• **Document excerpt**
_ _ _ _

I am attempting to include the dateparser package for a PySpark (v2.4.3) shell session by a short little zip build process pip install -r requirements.txt -t some_target && cd some_target && zip -r ../deps.zip . && cd ..
, after which I would, for example, pyspark --py-files deps.zip
. When import
ing dateparser
, though, I get an indirect ModuleNotFoundError from the regex library, whining that "No module named 'regex._regex'" (stack trace says this is referenced in /mnt/tmp/spark-some/long/path/deps.zip/regex/_regex_core.py line 21, which is of course referenced much farther up the stack by dateparser).

_ _ _ _

• **Directive A**
Copy the part of the PySpark import error post that begins with the words containing "I am attempting" and ends with "stack by dateparser).", word for word.
• **Directive B**
Write what comes next in the post about the dateparser import failing in PySpark, picking up after its last sentence.

Dataset records:
_ _ _ _

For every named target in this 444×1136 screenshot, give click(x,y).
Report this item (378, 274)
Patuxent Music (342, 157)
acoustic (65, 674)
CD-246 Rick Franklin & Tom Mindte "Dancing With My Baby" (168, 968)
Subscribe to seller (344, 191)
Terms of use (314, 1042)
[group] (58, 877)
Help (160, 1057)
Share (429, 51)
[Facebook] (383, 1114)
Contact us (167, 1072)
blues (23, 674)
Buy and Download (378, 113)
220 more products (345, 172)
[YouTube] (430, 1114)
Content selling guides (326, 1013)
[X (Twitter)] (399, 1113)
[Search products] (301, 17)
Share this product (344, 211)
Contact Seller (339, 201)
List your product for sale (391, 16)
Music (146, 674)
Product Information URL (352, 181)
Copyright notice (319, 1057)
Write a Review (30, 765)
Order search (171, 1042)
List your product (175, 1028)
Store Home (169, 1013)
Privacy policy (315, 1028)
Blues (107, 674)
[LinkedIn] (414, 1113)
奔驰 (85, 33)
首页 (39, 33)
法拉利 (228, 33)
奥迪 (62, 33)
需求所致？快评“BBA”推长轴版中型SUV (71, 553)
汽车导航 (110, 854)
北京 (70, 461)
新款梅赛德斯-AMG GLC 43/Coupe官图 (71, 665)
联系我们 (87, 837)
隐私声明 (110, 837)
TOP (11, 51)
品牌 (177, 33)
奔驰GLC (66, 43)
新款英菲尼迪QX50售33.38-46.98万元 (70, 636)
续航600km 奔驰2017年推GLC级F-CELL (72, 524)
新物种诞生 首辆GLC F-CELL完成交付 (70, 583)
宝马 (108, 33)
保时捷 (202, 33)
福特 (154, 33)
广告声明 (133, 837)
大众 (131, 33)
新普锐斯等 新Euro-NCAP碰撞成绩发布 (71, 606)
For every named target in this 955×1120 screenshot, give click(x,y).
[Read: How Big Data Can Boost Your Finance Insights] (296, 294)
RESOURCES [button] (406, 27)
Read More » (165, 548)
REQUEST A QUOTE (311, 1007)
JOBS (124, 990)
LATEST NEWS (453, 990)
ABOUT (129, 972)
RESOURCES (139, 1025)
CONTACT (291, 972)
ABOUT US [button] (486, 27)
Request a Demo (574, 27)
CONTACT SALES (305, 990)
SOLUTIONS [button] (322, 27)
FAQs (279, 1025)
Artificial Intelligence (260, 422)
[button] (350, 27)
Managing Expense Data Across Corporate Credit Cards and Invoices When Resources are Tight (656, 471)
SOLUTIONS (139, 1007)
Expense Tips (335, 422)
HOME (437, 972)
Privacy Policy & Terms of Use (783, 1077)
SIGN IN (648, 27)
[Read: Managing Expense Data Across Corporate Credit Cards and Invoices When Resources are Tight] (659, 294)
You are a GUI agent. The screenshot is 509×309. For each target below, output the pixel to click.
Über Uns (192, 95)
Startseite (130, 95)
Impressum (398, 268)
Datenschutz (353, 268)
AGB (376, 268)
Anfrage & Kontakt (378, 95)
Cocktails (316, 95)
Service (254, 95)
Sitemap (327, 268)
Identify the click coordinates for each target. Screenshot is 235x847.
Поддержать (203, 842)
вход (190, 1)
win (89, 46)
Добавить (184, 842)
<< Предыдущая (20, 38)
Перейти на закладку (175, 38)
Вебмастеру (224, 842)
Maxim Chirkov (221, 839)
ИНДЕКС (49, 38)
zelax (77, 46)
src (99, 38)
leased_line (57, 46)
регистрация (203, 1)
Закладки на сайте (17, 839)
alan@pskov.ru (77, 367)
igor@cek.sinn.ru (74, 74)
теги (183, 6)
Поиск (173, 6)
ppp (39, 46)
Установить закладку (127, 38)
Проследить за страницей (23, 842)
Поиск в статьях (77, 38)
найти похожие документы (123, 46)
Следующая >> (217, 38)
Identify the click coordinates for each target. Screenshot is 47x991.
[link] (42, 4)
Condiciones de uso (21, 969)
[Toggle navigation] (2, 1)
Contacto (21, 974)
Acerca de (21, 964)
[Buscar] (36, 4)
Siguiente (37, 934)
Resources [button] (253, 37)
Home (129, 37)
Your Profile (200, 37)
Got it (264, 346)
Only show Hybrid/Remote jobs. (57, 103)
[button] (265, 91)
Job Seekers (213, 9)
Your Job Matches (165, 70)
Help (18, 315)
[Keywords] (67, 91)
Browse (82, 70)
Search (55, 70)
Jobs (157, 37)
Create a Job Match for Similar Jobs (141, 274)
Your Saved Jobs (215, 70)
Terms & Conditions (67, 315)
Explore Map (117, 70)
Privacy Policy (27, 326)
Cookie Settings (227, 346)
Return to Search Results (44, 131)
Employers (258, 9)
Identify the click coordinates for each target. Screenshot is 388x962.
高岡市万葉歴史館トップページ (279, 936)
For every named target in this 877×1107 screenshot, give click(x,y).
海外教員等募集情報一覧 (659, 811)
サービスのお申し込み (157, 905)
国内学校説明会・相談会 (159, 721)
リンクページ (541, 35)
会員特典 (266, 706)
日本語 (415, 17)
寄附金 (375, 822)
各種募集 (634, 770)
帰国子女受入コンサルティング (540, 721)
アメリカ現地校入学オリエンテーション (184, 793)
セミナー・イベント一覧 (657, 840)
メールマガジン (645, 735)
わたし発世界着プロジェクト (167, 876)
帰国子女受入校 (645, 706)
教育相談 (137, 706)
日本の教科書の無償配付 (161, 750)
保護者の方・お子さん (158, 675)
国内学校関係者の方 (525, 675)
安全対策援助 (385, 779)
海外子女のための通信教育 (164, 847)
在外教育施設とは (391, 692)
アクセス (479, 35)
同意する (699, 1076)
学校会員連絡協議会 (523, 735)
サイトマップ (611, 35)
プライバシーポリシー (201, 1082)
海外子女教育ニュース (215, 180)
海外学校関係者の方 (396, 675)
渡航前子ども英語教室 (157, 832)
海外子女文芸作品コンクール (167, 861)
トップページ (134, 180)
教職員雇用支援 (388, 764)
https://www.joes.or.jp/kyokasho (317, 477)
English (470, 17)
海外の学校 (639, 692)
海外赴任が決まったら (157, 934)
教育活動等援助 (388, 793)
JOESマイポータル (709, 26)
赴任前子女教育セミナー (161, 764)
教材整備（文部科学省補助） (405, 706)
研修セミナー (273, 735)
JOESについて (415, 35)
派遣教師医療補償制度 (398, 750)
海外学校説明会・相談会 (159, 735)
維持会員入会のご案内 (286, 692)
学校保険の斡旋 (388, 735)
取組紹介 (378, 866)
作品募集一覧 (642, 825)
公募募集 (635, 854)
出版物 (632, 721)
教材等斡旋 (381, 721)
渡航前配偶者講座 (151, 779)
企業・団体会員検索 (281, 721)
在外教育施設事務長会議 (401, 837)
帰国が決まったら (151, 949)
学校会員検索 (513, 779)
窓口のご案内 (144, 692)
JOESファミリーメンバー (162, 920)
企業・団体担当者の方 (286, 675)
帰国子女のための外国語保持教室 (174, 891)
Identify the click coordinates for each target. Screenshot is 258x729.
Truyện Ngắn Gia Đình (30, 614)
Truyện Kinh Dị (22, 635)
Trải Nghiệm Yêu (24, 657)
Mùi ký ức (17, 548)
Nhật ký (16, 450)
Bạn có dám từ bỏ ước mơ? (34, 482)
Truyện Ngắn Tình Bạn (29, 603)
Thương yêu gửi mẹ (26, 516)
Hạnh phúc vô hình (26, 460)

_ _ _ _

• **Written response A**
I am attempting to include the dateparser package for a PySpark (v2.4.3) shell session by a short little zip build process pip install -r requirements.txt -t some_target && cd some_target && zip -r ../deps.zip . && cd ..
, after which I would, for example, pyspark --py-files deps.zip
. When import
ing dateparser
, though, I get an indirect ModuleNotFoundError from the regex library, whining that "No module named 'regex._regex'" (stack trace says this is referenced in /mnt/tmp/spark-some/long/path/deps.zip/regex/_regex_core.py line 21, which is of course referenced much farther up the stack by dateparser).

• **Written response B**
I attempted adding a flag to the dateparser line in requirements.txt like dateparser --no-binary=regex
, but the error persisted. A normal python shell is able to import without issue, and other packages in this zip seem to be importable in PySpark shell without issue. This has led me down a number of rabbit holes, but I think/hope I have finally found the culprit: namely, that regex._regex is not a normal .py
file, but rather a .so
. My knowledge of python build process is limited, but it seems that regex library's setup.py uses the setuptools.Extension
class to compile some C files into this shared object. I have seen suggestions to modify LD_LIBRARY_PATH environment variable in order to make those shared objects discoverable to python, but a number of comments also suggested this was dangerous and not a viable long-term solution. The fact that a normal python interactive session has no issue with the import also has me skeptical, since the LD_LIBRARY_PATH variable doesn't even exist in os.environ
within that interactive shell. I'm thence left wondering if --py-files
is insufficient for including packages that compile these Extension objects (seems unlikely, since there are a lot of people doing crazier things than my simple use case), or if this actually stems from neglecting some other setting.
Merci mille fois for any and all help :)